_Exercise_: Find every line below with the string "axis" and pick it out.

_Input data_:
Segment Open
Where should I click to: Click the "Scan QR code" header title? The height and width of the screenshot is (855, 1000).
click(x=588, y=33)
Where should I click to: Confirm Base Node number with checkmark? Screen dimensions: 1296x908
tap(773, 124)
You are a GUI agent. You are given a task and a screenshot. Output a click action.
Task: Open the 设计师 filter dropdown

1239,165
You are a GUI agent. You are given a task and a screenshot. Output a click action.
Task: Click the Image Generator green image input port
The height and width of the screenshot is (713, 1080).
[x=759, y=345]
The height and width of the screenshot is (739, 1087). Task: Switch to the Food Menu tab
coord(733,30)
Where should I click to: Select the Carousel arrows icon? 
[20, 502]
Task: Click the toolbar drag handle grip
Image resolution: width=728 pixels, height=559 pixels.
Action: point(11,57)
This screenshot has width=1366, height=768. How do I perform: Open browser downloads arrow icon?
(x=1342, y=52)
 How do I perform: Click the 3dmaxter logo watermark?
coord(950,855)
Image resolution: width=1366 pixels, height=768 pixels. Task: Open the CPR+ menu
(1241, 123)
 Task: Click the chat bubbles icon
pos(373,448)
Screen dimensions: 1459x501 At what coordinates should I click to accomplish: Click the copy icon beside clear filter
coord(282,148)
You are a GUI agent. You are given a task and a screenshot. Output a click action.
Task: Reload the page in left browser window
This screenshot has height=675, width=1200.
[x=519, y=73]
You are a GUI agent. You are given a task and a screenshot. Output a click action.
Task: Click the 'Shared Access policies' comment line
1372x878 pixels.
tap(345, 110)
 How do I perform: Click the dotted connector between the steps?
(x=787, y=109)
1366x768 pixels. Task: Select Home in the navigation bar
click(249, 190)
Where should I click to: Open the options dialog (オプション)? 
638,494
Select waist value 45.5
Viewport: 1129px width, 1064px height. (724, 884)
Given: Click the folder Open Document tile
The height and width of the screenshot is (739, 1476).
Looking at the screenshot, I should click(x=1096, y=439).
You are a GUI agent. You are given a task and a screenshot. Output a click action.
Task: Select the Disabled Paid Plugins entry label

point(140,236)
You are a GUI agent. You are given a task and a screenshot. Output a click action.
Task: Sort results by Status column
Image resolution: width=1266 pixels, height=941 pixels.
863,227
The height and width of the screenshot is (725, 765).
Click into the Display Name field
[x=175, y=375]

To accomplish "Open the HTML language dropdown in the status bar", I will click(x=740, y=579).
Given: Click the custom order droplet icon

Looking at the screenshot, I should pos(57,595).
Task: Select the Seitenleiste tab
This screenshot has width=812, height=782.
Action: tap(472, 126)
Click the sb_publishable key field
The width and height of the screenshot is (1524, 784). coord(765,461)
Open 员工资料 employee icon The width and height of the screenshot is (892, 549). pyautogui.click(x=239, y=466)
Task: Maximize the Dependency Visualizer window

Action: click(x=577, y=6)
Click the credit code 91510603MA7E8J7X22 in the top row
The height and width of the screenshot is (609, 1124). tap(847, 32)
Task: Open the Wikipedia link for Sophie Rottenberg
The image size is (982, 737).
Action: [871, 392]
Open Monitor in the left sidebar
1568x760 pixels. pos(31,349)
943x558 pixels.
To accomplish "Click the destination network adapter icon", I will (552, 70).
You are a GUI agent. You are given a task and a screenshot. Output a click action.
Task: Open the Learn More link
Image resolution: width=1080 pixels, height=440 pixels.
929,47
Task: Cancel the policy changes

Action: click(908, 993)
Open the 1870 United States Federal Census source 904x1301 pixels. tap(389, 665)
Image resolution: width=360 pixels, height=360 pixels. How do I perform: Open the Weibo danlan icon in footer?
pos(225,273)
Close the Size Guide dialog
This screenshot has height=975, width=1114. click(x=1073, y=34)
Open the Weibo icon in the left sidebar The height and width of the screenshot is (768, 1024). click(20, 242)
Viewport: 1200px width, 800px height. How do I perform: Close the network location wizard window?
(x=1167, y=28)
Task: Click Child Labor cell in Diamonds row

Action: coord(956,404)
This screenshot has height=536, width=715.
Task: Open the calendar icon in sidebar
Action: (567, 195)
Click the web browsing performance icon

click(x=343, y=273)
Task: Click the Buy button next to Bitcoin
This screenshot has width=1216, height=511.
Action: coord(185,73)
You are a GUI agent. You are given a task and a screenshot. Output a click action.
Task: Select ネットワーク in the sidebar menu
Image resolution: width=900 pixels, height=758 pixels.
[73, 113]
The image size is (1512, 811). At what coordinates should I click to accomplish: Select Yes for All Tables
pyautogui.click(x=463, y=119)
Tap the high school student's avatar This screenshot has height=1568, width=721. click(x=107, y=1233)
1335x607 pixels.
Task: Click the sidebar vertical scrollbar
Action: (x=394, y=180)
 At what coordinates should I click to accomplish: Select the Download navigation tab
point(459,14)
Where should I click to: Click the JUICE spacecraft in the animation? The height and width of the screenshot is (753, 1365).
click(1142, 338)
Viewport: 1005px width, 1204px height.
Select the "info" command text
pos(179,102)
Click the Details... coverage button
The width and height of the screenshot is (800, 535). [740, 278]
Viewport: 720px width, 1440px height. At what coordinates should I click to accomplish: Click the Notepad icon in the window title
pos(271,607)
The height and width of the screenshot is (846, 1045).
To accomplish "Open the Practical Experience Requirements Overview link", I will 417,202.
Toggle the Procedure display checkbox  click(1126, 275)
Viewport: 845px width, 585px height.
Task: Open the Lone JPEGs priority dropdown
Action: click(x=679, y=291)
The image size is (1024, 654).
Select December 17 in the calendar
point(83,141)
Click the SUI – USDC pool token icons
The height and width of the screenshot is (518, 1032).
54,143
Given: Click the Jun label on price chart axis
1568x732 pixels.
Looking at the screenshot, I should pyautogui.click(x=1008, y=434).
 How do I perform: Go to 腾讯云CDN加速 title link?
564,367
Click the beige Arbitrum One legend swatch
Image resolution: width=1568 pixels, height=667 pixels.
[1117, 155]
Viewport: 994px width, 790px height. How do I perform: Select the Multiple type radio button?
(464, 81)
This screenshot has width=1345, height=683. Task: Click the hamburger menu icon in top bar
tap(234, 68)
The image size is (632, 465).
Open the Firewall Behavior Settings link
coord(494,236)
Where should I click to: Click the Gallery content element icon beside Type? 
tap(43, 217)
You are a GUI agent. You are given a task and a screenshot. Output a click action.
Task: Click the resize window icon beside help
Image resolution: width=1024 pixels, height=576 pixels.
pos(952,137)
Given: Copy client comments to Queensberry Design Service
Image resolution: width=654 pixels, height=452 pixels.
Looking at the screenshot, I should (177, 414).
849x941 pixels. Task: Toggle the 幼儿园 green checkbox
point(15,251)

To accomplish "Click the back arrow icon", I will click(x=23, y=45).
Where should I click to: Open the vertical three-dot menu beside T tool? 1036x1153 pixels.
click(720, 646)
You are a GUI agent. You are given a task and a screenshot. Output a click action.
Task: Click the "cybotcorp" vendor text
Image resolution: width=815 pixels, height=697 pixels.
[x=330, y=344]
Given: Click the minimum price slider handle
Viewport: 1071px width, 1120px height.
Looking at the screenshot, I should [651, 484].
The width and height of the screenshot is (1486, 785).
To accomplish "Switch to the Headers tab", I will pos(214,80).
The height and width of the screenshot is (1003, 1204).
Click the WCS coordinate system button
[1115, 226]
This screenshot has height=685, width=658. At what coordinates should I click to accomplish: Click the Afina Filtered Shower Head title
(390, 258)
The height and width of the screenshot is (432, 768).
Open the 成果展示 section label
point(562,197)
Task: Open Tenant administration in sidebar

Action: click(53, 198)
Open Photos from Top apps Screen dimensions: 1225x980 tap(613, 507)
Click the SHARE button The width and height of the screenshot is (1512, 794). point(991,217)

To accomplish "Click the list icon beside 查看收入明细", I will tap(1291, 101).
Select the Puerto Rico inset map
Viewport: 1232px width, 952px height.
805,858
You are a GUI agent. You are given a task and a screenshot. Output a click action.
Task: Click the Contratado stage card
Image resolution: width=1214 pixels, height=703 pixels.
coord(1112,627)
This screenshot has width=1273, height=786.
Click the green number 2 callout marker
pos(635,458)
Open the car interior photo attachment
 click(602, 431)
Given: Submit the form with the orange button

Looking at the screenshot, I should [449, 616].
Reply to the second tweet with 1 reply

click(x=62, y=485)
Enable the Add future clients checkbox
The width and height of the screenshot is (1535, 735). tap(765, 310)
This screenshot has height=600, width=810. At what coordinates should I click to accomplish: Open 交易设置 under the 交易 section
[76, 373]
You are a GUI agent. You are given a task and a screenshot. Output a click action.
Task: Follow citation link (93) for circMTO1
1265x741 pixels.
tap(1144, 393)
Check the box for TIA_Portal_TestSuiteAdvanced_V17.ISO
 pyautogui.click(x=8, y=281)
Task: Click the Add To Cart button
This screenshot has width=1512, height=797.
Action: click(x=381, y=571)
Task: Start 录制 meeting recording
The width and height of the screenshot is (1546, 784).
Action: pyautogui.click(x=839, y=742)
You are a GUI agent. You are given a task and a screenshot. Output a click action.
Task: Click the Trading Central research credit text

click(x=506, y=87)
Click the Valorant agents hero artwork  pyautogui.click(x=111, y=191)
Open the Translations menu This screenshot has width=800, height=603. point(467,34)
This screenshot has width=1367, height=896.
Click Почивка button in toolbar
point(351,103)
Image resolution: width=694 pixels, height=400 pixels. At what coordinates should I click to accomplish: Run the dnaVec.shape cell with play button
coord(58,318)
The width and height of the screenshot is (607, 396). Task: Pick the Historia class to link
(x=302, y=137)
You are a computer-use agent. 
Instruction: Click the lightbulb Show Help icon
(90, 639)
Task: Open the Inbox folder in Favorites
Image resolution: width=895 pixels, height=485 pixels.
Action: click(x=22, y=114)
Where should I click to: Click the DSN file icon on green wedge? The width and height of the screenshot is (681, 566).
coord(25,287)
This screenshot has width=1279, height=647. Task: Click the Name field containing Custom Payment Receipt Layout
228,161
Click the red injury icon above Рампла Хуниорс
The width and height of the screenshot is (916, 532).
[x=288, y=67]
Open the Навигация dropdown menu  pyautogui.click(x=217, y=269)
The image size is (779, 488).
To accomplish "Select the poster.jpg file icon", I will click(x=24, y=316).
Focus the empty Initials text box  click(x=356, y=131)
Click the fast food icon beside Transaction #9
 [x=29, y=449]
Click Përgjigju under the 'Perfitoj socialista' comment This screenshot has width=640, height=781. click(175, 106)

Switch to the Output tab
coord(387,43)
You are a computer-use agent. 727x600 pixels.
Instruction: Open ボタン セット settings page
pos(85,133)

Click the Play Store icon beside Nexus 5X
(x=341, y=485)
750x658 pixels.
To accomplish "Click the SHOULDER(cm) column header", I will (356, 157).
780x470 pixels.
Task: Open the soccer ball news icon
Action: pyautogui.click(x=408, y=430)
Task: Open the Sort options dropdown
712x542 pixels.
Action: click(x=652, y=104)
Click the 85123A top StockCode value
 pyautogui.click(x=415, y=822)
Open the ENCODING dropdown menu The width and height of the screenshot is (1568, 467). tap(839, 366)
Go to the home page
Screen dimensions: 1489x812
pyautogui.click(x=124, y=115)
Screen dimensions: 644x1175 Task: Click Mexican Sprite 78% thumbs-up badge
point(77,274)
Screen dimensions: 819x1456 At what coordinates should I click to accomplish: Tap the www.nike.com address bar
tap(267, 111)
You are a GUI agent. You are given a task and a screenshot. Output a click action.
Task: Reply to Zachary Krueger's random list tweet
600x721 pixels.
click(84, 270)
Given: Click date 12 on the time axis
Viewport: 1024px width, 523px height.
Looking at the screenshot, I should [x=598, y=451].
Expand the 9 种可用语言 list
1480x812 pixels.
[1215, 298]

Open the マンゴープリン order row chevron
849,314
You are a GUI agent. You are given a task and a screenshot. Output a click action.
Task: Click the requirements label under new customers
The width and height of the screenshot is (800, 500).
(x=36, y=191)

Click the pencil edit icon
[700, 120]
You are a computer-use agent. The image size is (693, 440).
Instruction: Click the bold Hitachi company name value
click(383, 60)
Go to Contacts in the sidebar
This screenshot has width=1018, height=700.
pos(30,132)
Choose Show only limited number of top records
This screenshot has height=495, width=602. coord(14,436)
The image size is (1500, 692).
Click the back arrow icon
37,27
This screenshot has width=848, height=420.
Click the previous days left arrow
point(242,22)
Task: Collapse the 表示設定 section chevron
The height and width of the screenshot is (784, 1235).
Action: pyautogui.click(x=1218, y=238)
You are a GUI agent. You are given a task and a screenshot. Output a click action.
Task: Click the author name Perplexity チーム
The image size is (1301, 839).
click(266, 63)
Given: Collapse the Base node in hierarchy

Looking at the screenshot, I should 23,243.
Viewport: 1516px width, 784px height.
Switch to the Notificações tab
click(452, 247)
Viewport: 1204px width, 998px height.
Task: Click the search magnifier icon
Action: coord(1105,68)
Segment Closed
_Result of this exercise_:
Given: Click the Jun label on price chart axis
Given: Click date 12 on the time axis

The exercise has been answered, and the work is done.